Grahame's Corner was listed on the New South Wales State Heritage Register on 2 April 1999 having satisfied the following criteria.

The place is important in demonstrating the course, or pattern, of cultural or natural history in New South Wales.

The building is historically significant, reflecting Sydney's commercial development showing adaptation from office to retail use. The building was designed by prominent Victorian architect G. A. Morell, designer of The Swifts, Darling Point, 1882. It indicates the assets and importance of new companies in developing Sydney, including the emergence and rapid rise of the role of insurance companies in the financial sector.
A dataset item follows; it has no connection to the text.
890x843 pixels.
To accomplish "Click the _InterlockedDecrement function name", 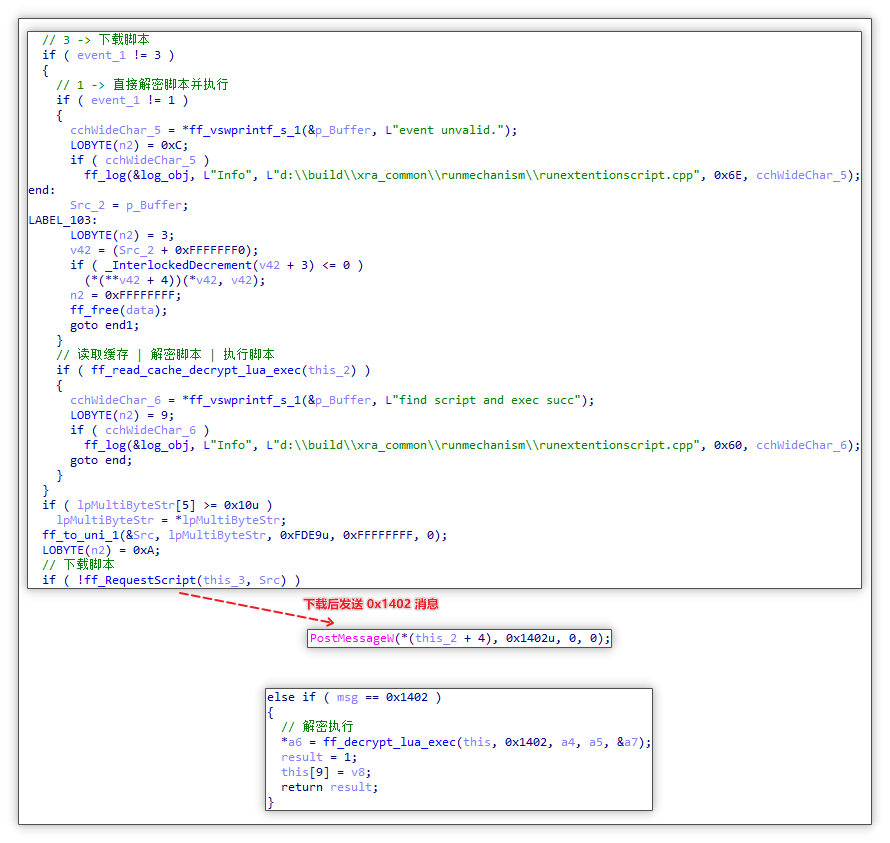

The place is important in demonstrating aesthetic characteristics and/or a high degree of creative or technical achievement in New South Wales.
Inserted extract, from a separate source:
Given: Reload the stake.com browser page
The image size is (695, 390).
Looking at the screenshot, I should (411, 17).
The building is aesthetically significant with a richly modelled stone facade in Free Classical style with pedimented gables supported on Corinthian columns. The design of the corner elevation is well articulated. Aesthetically significant for its streetscape contribution as part of a group of Victorian and Federation retail buildings near the intersection of Pitt and King Streets, that form part of an important civic area in the city.

The place has a strong or special association with a particular community or cultural group in New South Wales for social, cultural or spiritual reasons.
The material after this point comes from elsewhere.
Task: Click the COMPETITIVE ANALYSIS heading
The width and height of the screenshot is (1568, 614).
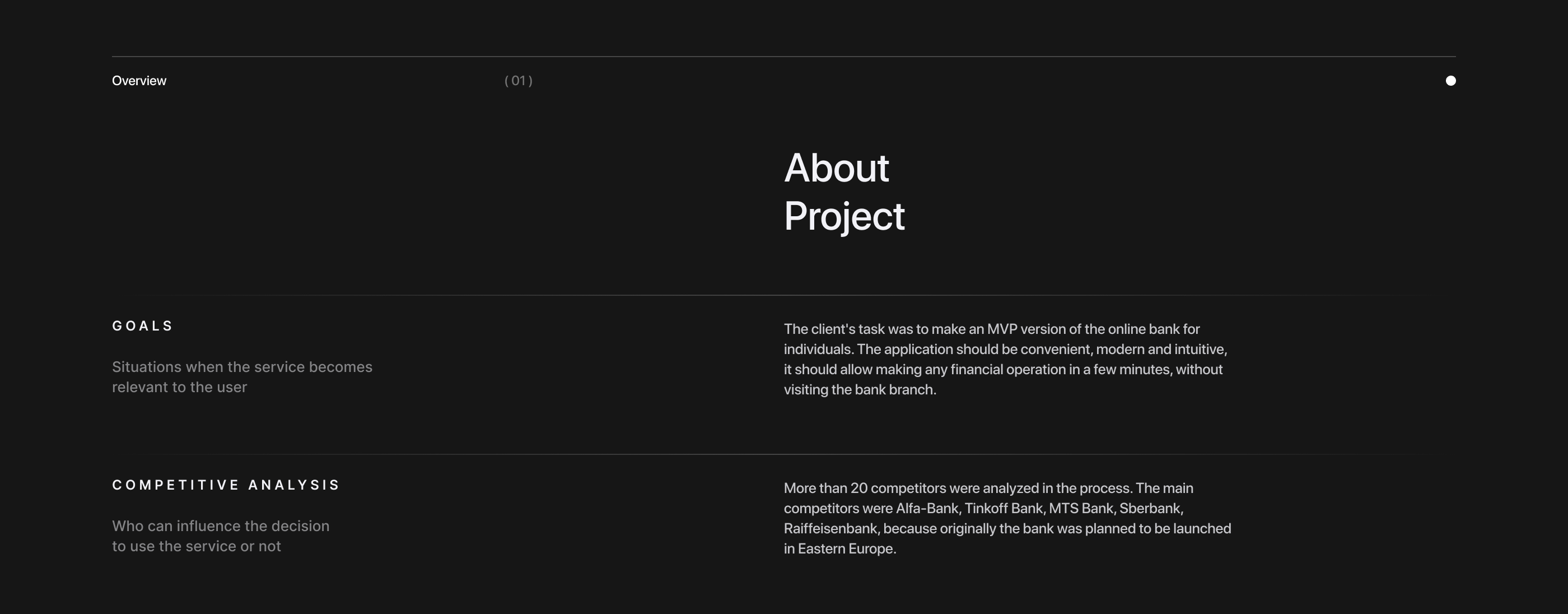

The building has social significance, important to the sense of place of Sydney's CBD, valued by the local community as well as visitors from outside Sydney.

The place possesses uncommon, rare or endangered aspects of the cultural or natural history of New South Wales.

It is a rare example of a highly decorative sandstone late Victorian building forming part of a group or heritage precinct in central Sydney at the corner of King and Pitt Streets (comprising Grahame's Corner at 142-144 Pitt Street; Sugar House at 138-140 Pitt Street, also listed on New South Wales State Heritage Register; and Commonwealth Bank/ Former Liverpool Arms Hotel at 181 Pitt Street, listed on the Central Sydney HLEP).

The place is important in demonstrating the principal characteristics of a class of cultural or natural places/environments in New South Wales.

The former AMFIS Building is a fine example of a classically influenced Victorian office building and has been a city landmark for over 100 years. It illustrates a vital period of Sydney's and the state's growth. The building demonstrates the change that took place in the city after the First World War with a greater need for retail accommodation on the street in prominent locations.

Together with the other buildings of the Pitt and King Street Group it constitutes an effective section of streetscape, providing striking contrast with the severity of new elements and helping to preserve a needed human scale for pedestrians.